2020•04•20 Bhola Slum, Bangladesh
© UNU-EHS / Sonja Ayeb-Karlsson
Dr. Sonja Ayeb-Karlsson, senior migration expert at UNU-EHS who studies the concept of ‘Trapped Populations’ in the context of climatic changes extensively, just published her findings in the Nature Research’s scientific journal “Palgrave Communication”. She spent years investigating Bhola Slum, in Bangladesh, to untangle people’s (im)mobility behaviors, well-being and decision-making process in the context of environmental changes.
“The concept of Trapped Populations has, until date, mainly referred to people ‘trapped’ in environmentally high-risk rural areas due to economic constraints,” says Ayeb-Karlsson, “and very little empirical research so far has been conducted on the emotional and psychosocial aspects of the diverse states of immobility, and particularly in urban research settings. But in order to develop sustainable climate policy frameworks, we need a more people-centered local understanding on how climate change influences people’s well-being and mental health.”
In her research, Ayeb-Karlsson used Q-methodology, which is a research method applied within psychology and social science to investigate people’s viewpoints, attitudes and understanding around a specific topic, combined with Discourse Analysis.

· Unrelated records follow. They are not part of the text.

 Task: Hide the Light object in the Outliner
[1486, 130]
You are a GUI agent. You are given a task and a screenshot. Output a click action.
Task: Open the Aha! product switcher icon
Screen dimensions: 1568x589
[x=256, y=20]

When people migrated from Bhola Island, partly due to environmental changes such as cyclones and riverbank erosion, they named their new settlement Bhola Slum, after their home. One element of the study showed how, once there, many found themselves subjectively ‘immobile’ after having been mobile – unable to move back home, and unable to move to other parts of Dhaka, Bangladesh, or beyond.
People reported facing non-economic losses due to the move, such as identity, honour, sense of belonging and mental health. These psychosocial processes helped explain why some people ended up ‘trapped’ or immobile. The psychosocial constraints paralysed them mentally, as well as geographically.
Bhola Slum captured a long line of mental ill-health descriptions, such as anxiety and acute stress reaction to eviction risk, depression and apathy due to the loss of identity and belonging, or trauma and PTSD in relation to physical and psychological abuse. The lack of well-being often related to new urban (and gendered) risks such as the working conditions in the garment factories, or the living conditions in the slum. “The study clearly illustrates how people’s, and in particularly women’s, immobility go far beyond economic constraints,” says Ayeb-Karlsson.
“We know how to treat mental ill-health and disorders, such as trauma, depression and anxiety. More political and financial efforts must be made to ensure that climate-induced migrants, displaced and immobile populations have immediate access to psychological support upon their arrival,” concludes Ayeb-Karlsson. “We need more climate migration research to incorporate mental health questions.”